Na China, dinheiro convencional na hora de pagar o supermercado


virou raridade. O consumidor aponta o celular para um código, do tipo
QR Code, que identifica a carteira digital do varejista e confirma o
pagamento. Até mesmo pedintes já têm seu próprio código para
receber esmolas. Os chineses passaram logo do papel-moeda aos
pagamentos por celular, sem usar cartões de débito ou de crédito. Os
números são de 2016, mas dão ideia da amplitude da novidade: US$ 5
trilhões foram movimentados em pagamentos móveis.

Por aqui, a maioria dos pagamentos – 52% do total– ainda é feita com
dinheiro vivo. Mas há sinais de que isso mudará rapidamente.

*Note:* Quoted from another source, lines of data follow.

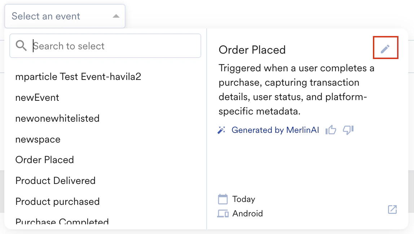The image size is (414, 234).
Task: Click the devices icon beside Android
Action: (x=223, y=213)
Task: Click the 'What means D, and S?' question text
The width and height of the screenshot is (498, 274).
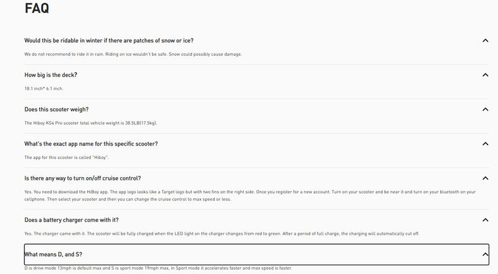Action: point(54,254)
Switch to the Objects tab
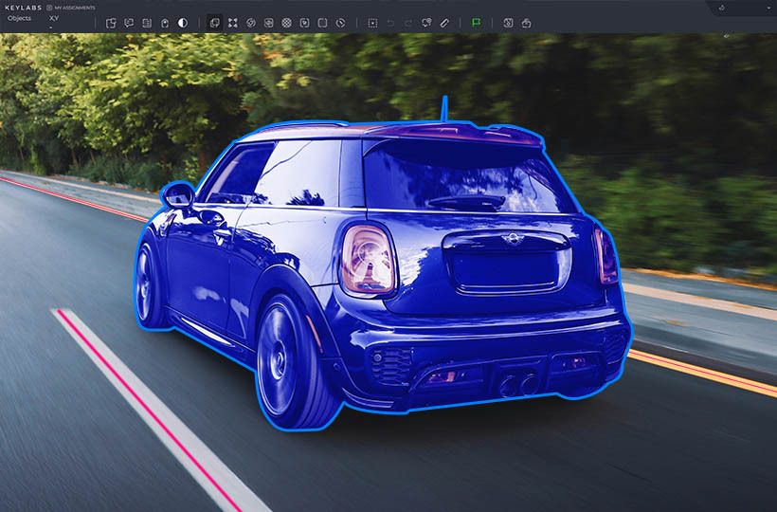Viewport: 777px width, 512px height. pos(19,18)
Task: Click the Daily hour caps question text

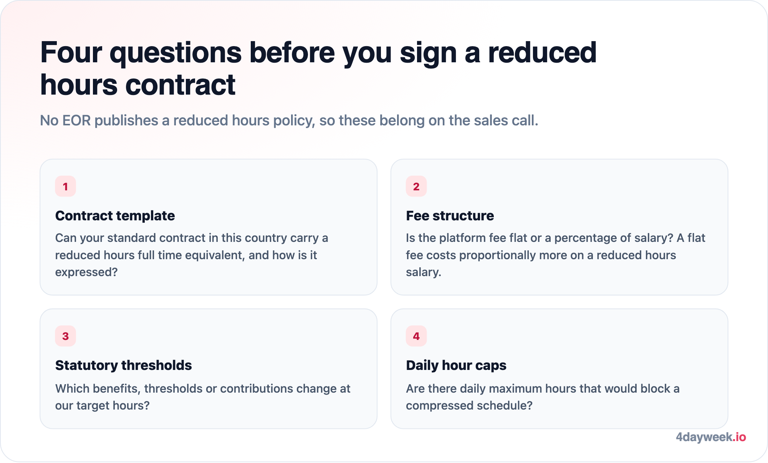Action: click(x=543, y=397)
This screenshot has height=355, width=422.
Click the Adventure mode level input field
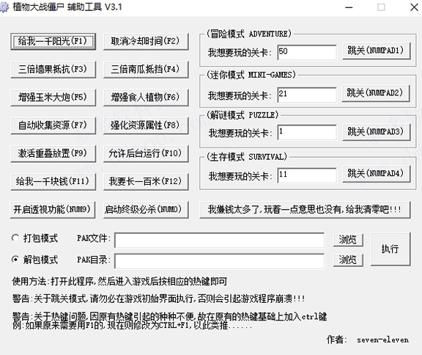[307, 52]
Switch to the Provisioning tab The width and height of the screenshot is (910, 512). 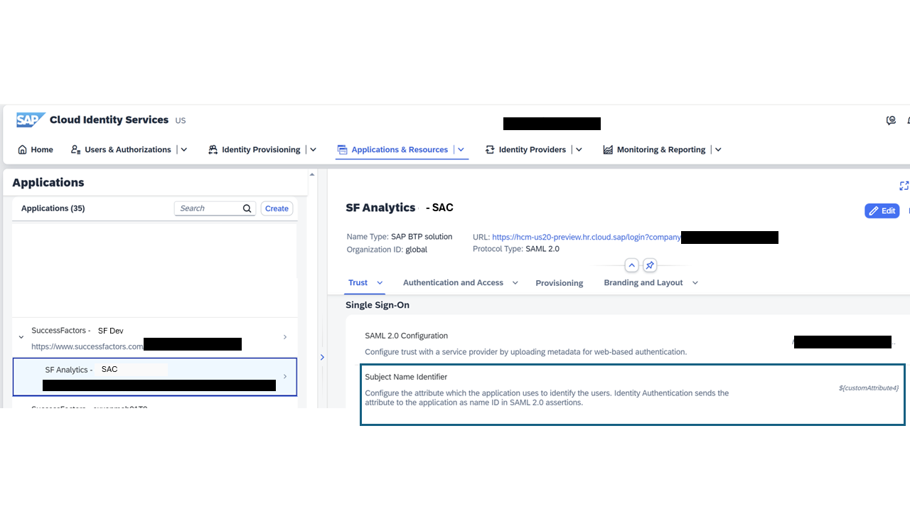(x=559, y=282)
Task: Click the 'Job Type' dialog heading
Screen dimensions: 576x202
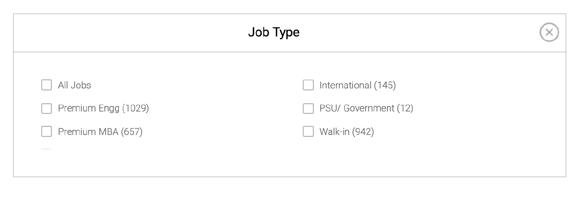Action: [274, 32]
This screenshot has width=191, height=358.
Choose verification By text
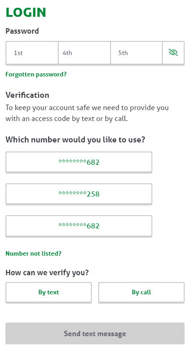(x=49, y=292)
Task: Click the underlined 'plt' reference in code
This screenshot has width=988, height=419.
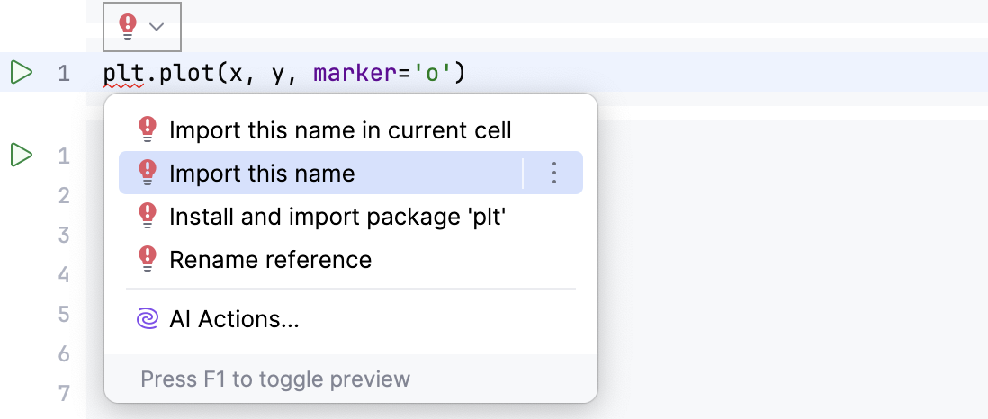Action: tap(123, 73)
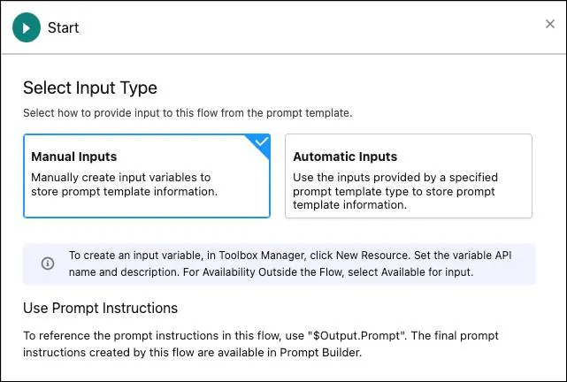Viewport: 567px width, 382px height.
Task: Click "Select how to provide input" subtitle
Action: click(188, 113)
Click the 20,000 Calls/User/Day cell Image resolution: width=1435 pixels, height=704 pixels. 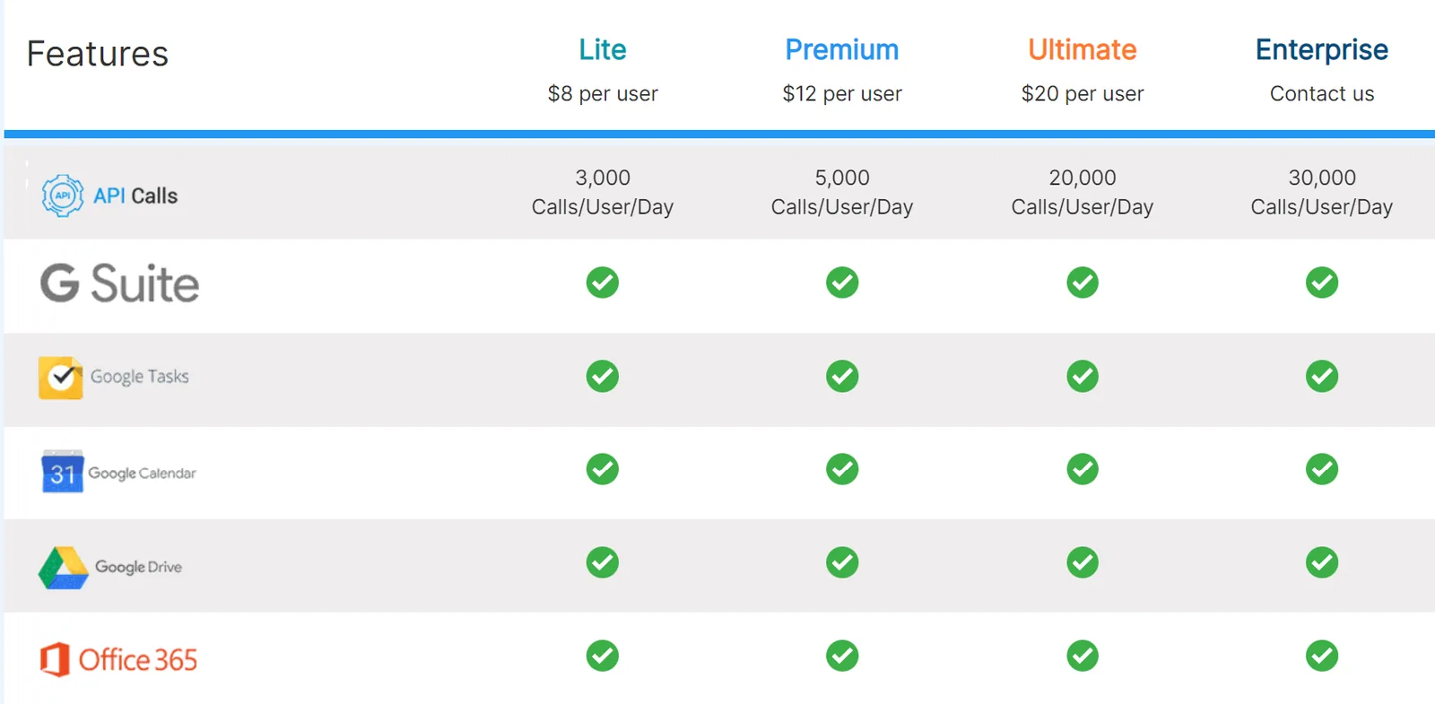1083,192
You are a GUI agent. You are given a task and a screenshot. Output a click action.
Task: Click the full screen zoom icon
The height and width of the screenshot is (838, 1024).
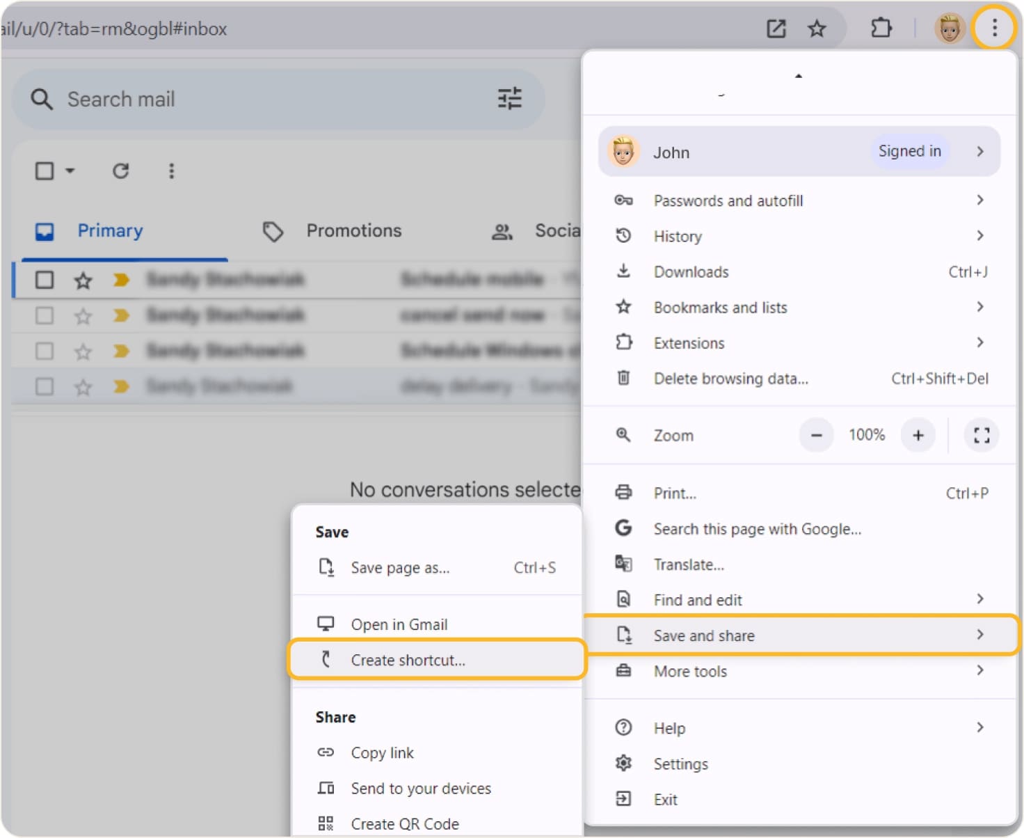click(981, 435)
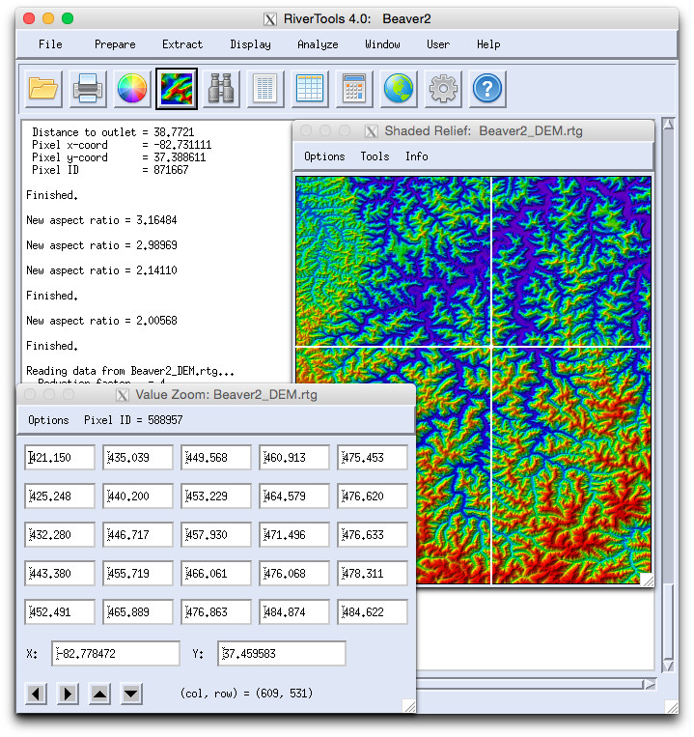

O
brasileiro já se familiarizou com o uso da tecnologia. Dados da
Febraban, a federação dos bancos, mostram que o uso de aplicativos de
bancos, o chamado mobile banking, para pagamentos, transferências
ou verificação de saldos e faturas do cartão cresceu 70% entre 2016 e
2017.

O Banco Central do Brasil criou um grupo de trabalho encarregado de


preparar essas mudanças. Quando forem adotadas, o volume de papel-
moeda em circulação cairá drasticamente. Para Ricardo Anhesini,
sócio-líder de Serviços Financeiros da consultoria KPMG, o Brasil tem
potencial para se tornar um dos ‘front-runners’ na corrida dos novos
meios de pagamento.

Até mesmo as práticas adquiridas pelos brasileiros nos tempos da forte


inflação, do overnight e das aplicações de liquidez diária, contam a
favor da rápida substituição dos já septuagenários cartões de débito e
de crédito. Mas há problemas de infraestrutura a superar, como o baixo
acesso à internet nos rincões do País. Além disso, falta mão de obra
qualificada para desenvolver soluções de pagamento e sobra
concentração nas bandeiras de cartões, como Visa, Mastercard e Elo,
que acabarão por ser deslocadas pelas novas formas de pagamento e,
por isso, tendem a trabalhar contra a adoção dessas novidades.

Percival Jatobá, que coordena o Comitê de Transformação Digital da


associação dos cartões de crédito (Abecs) e está à frente da Inovação da
Visa, argumenta, no entanto, que as novidades criam boas
oportunidades às operadoras de pagamento.

O Banco Central prevê para novembro a apresentação do modelo de


regulamentação dos pagamentos eletrônicos no Brasil. A diretora do
Instituto de Tecnologia e Sociedade do Rio (ITS-Rio) Celina Bottino
adverte que o excesso de regulamentação pode impedir ou retardar o
desenvolvimento desse sistema, bem como impor limites à iniciativa de
empresas menores, como as fintechs.

O Banco Central, por sua vez, afirma que o principal fator de


dificuldade é o desinteresse da indústria em desenvolver soluções que
contestem os arranjos de pagamento já existentes.

Obstáculos sempre estão aí, para qualquer coisa. O fato é que, com eles
ou sem eles, o futuro é esse. É o ocaso do papel-moeda e dos cartões e
sua substituição por instrumentos digitais.